┌──

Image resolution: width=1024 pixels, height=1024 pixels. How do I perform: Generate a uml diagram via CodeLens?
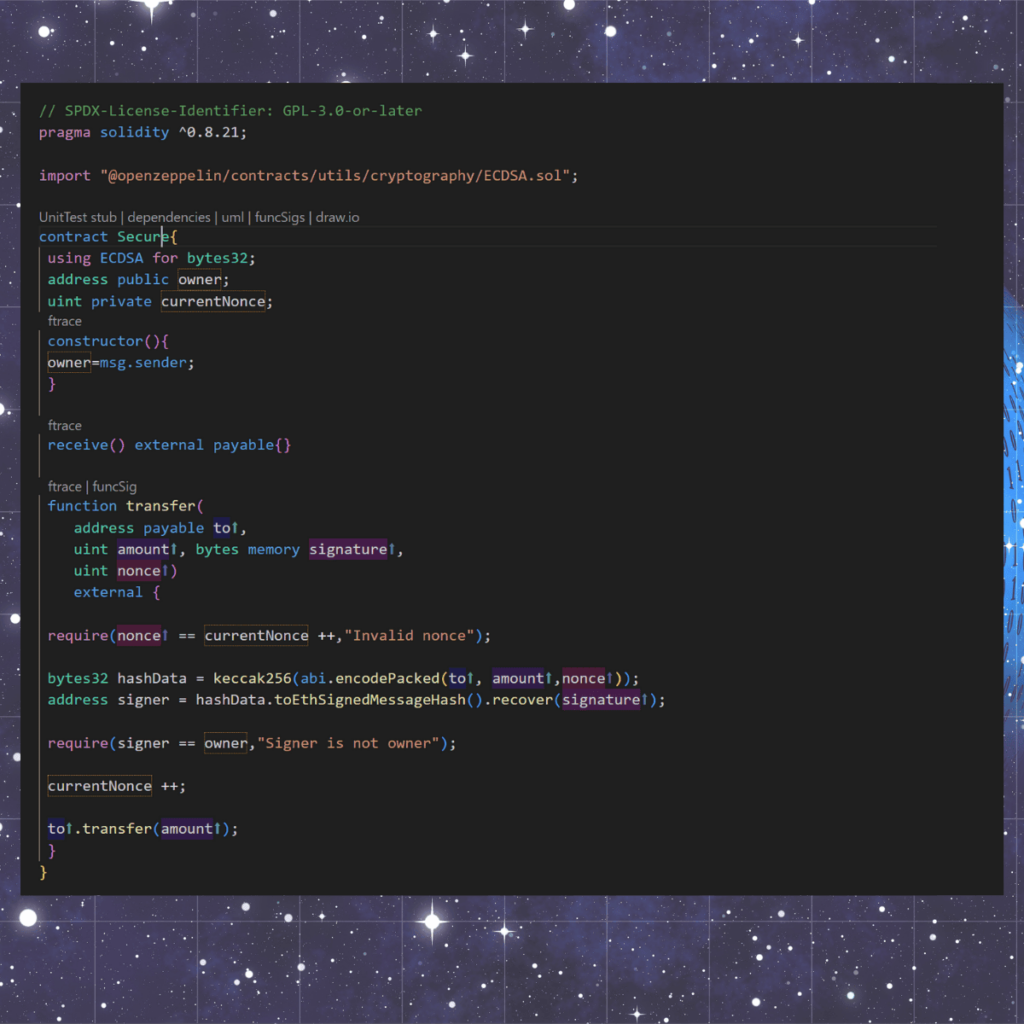(234, 217)
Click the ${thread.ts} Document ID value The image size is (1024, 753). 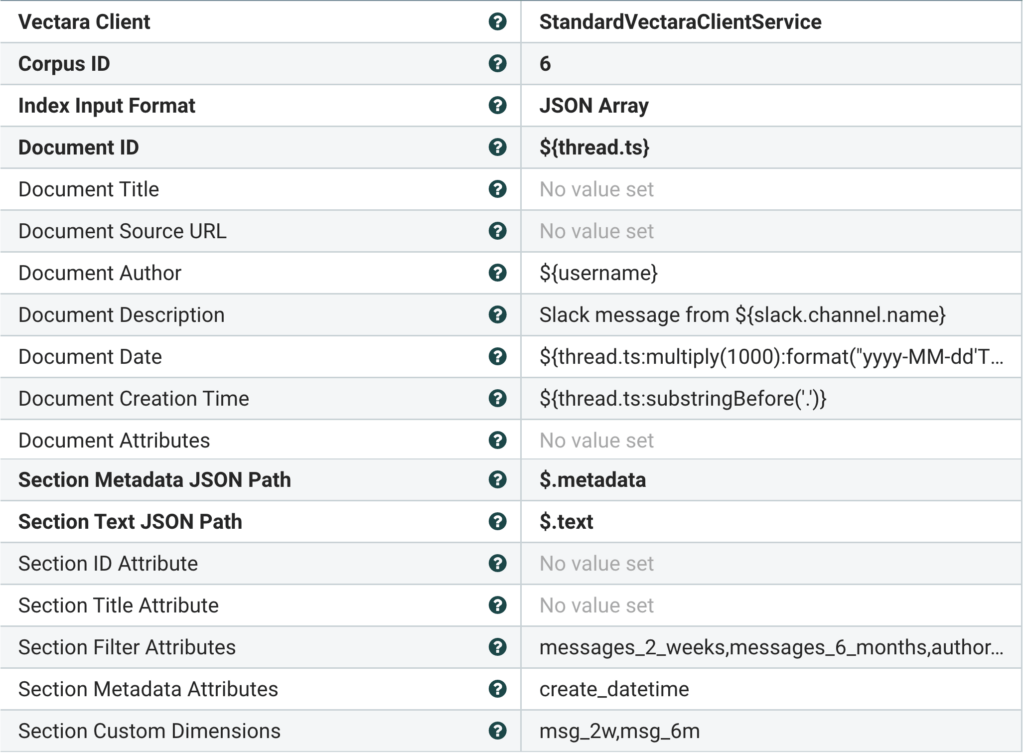[594, 148]
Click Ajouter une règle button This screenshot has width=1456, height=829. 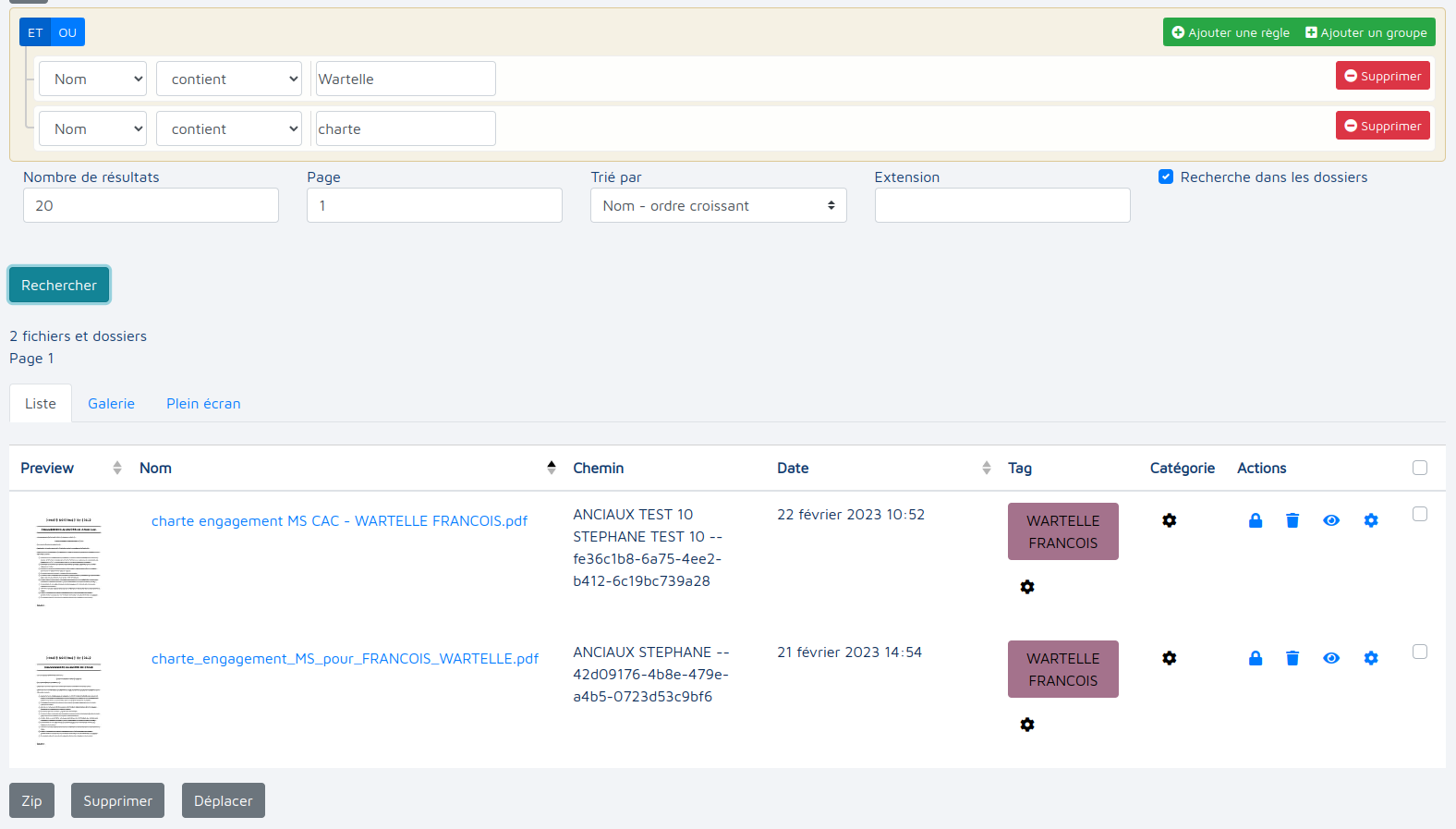point(1231,32)
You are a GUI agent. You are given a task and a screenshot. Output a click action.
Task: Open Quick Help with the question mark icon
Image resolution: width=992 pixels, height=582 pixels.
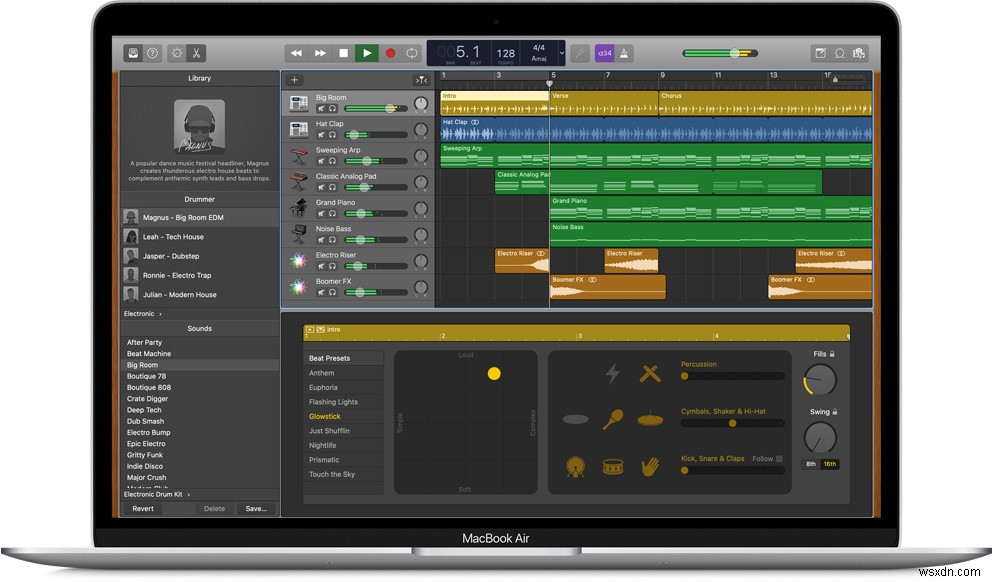152,53
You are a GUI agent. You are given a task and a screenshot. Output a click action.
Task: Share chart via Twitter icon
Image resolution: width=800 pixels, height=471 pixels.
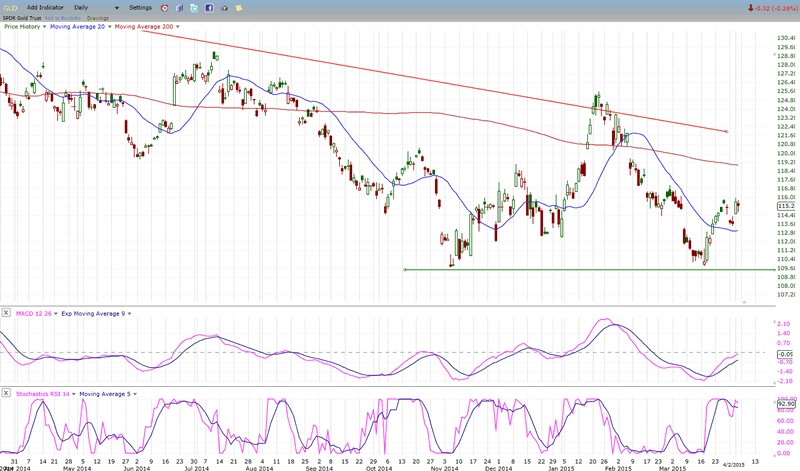[194, 7]
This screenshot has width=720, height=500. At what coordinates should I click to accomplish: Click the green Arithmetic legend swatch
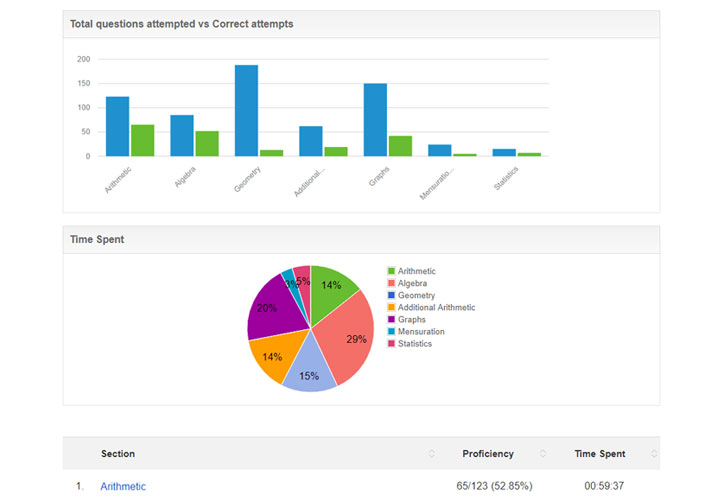click(391, 272)
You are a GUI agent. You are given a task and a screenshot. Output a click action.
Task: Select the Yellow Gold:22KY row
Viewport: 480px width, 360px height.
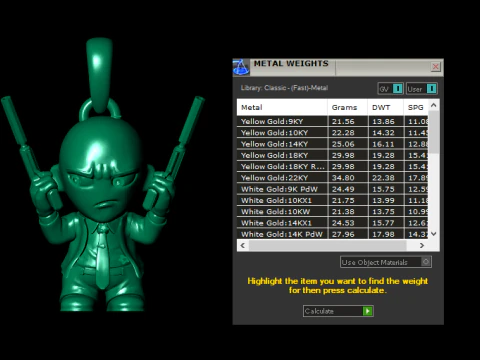[x=332, y=178]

└──

- Your instructions
What lines of the material above include "icon"? Copy each one.

- Solution
Task: Open Quick Help with the question mark icon
Task: Share chart via Twitter icon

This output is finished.